* _Problem requirements_
Return every one of the rows below unchanged, character for character.

═══

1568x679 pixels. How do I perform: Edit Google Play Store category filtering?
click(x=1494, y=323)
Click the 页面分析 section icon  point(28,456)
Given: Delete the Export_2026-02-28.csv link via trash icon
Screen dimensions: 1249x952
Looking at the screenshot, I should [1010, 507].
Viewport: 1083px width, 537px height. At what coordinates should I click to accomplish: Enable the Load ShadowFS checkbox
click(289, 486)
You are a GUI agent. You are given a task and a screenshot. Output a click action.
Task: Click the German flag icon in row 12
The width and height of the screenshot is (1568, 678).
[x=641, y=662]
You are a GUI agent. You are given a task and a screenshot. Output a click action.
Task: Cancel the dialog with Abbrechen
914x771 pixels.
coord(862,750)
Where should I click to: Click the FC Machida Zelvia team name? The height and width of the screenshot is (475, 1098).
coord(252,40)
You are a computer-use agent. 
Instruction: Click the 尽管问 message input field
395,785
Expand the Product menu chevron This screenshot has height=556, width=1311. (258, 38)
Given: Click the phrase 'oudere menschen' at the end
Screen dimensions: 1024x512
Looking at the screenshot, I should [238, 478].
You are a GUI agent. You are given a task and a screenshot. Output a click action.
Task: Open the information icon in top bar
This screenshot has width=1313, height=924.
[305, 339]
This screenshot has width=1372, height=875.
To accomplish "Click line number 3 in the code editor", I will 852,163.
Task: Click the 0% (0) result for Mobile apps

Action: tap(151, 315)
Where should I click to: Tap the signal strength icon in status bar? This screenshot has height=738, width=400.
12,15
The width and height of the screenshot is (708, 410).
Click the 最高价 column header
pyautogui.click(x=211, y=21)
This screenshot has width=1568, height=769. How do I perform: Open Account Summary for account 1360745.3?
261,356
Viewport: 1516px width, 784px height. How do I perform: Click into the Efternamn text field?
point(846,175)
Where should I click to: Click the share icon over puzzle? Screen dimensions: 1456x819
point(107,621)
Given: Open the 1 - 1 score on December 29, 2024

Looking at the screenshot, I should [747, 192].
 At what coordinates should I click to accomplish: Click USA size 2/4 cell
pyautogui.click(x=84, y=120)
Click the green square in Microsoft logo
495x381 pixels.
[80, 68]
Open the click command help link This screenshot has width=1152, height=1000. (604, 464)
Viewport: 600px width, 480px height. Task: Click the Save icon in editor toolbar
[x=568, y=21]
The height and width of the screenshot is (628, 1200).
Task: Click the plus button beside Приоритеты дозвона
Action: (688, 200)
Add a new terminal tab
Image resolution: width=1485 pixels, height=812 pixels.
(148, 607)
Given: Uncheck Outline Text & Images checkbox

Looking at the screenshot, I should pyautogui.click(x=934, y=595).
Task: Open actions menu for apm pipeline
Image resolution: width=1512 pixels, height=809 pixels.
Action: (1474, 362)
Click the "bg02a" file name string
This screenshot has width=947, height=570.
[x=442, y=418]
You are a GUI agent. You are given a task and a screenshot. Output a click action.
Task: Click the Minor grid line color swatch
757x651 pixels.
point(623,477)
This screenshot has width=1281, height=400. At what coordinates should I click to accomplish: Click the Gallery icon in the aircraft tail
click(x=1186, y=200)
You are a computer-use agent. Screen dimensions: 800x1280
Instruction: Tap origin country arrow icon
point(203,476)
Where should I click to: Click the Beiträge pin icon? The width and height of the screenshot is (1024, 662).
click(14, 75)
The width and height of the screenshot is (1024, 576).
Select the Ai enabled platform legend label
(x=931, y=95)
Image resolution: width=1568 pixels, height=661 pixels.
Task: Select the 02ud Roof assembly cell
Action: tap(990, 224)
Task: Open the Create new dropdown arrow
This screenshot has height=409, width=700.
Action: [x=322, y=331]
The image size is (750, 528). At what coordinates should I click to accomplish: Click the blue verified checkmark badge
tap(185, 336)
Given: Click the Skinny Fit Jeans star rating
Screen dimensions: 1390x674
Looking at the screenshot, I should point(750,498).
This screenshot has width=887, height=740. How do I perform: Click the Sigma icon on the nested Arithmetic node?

═══

* _Answer in full_
1568x679 pixels. How do I perform: Edit Google Play Store category filtering?
click(x=1494, y=323)
Click the 页面分析 section icon  point(28,456)
Given: Delete the Export_2026-02-28.csv link via trash icon
Screen dimensions: 1249x952
Looking at the screenshot, I should [1010, 507].
Viewport: 1083px width, 537px height. At what coordinates should I click to accomplish: Enable the Load ShadowFS checkbox
click(289, 486)
You are a GUI agent. You are given a task and a screenshot. Output a click action.
Task: Click the German flag icon in row 12
The width and height of the screenshot is (1568, 678).
[x=641, y=662]
You are a GUI agent. You are given a task and a screenshot. Output a click action.
Task: Cancel the dialog with Abbrechen
914x771 pixels.
coord(862,750)
Where should I click to: Click the FC Machida Zelvia team name? The height and width of the screenshot is (475, 1098).
coord(252,40)
You are a computer-use agent. 
Instruction: Click the 尽管问 message input field
395,785
Expand the Product menu chevron This screenshot has height=556, width=1311. (258, 38)
Given: Click the phrase 'oudere menschen' at the end
Screen dimensions: 1024x512
Looking at the screenshot, I should [238, 478].
You are a GUI agent. You are given a task and a screenshot. Output a click action.
Task: Open the information icon in top bar
This screenshot has width=1313, height=924.
[305, 339]
This screenshot has width=1372, height=875.
To accomplish "Click line number 3 in the code editor", I will 852,163.
Task: Click the 0% (0) result for Mobile apps

Action: tap(151, 315)
Where should I click to: Tap the signal strength icon in status bar? This screenshot has height=738, width=400.
12,15
The width and height of the screenshot is (708, 410).
Click the 最高价 column header
pyautogui.click(x=211, y=21)
This screenshot has width=1568, height=769. How do I perform: Open Account Summary for account 1360745.3?
261,356
Viewport: 1516px width, 784px height. How do I perform: Click into the Efternamn text field?
point(846,175)
Where should I click to: Click the share icon over puzzle? Screen dimensions: 1456x819
point(107,621)
Given: Open the 1 - 1 score on December 29, 2024

Looking at the screenshot, I should [747, 192].
 At what coordinates should I click to accomplish: Click USA size 2/4 cell
pyautogui.click(x=84, y=120)
Click the green square in Microsoft logo
495x381 pixels.
[80, 68]
Open the click command help link This screenshot has width=1152, height=1000. (604, 464)
Viewport: 600px width, 480px height. Task: Click the Save icon in editor toolbar
[x=568, y=21]
The height and width of the screenshot is (628, 1200).
Task: Click the plus button beside Приоритеты дозвона
Action: (688, 200)
Add a new terminal tab
Image resolution: width=1485 pixels, height=812 pixels.
(148, 607)
Given: Uncheck Outline Text & Images checkbox

Looking at the screenshot, I should pyautogui.click(x=934, y=595).
Task: Open actions menu for apm pipeline
Image resolution: width=1512 pixels, height=809 pixels.
Action: (1474, 362)
Click the "bg02a" file name string
This screenshot has width=947, height=570.
[x=442, y=418]
You are a GUI agent. You are given a task and a screenshot. Output a click action.
Task: Click the Minor grid line color swatch
757x651 pixels.
point(623,477)
This screenshot has width=1281, height=400. At what coordinates should I click to accomplish: Click the Gallery icon in the aircraft tail
click(x=1186, y=200)
You are a computer-use agent. Screen dimensions: 800x1280
Instruction: Tap origin country arrow icon
point(203,476)
Where should I click to: Click the Beiträge pin icon? The width and height of the screenshot is (1024, 662).
click(14, 75)
The width and height of the screenshot is (1024, 576).
Select the Ai enabled platform legend label
(x=931, y=95)
Image resolution: width=1568 pixels, height=661 pixels.
Task: Select the 02ud Roof assembly cell
Action: tap(990, 224)
Task: Open the Create new dropdown arrow
This screenshot has height=409, width=700.
Action: [x=322, y=331]
The image size is (750, 528). At what coordinates should I click to accomplish: Click the blue verified checkmark badge
tap(185, 336)
Given: Click the Skinny Fit Jeans star rating
Screen dimensions: 1390x674
Looking at the screenshot, I should point(750,498).
This screenshot has width=887, height=740. How do I perform: Click the Sigma icon on the nested Arithmetic node?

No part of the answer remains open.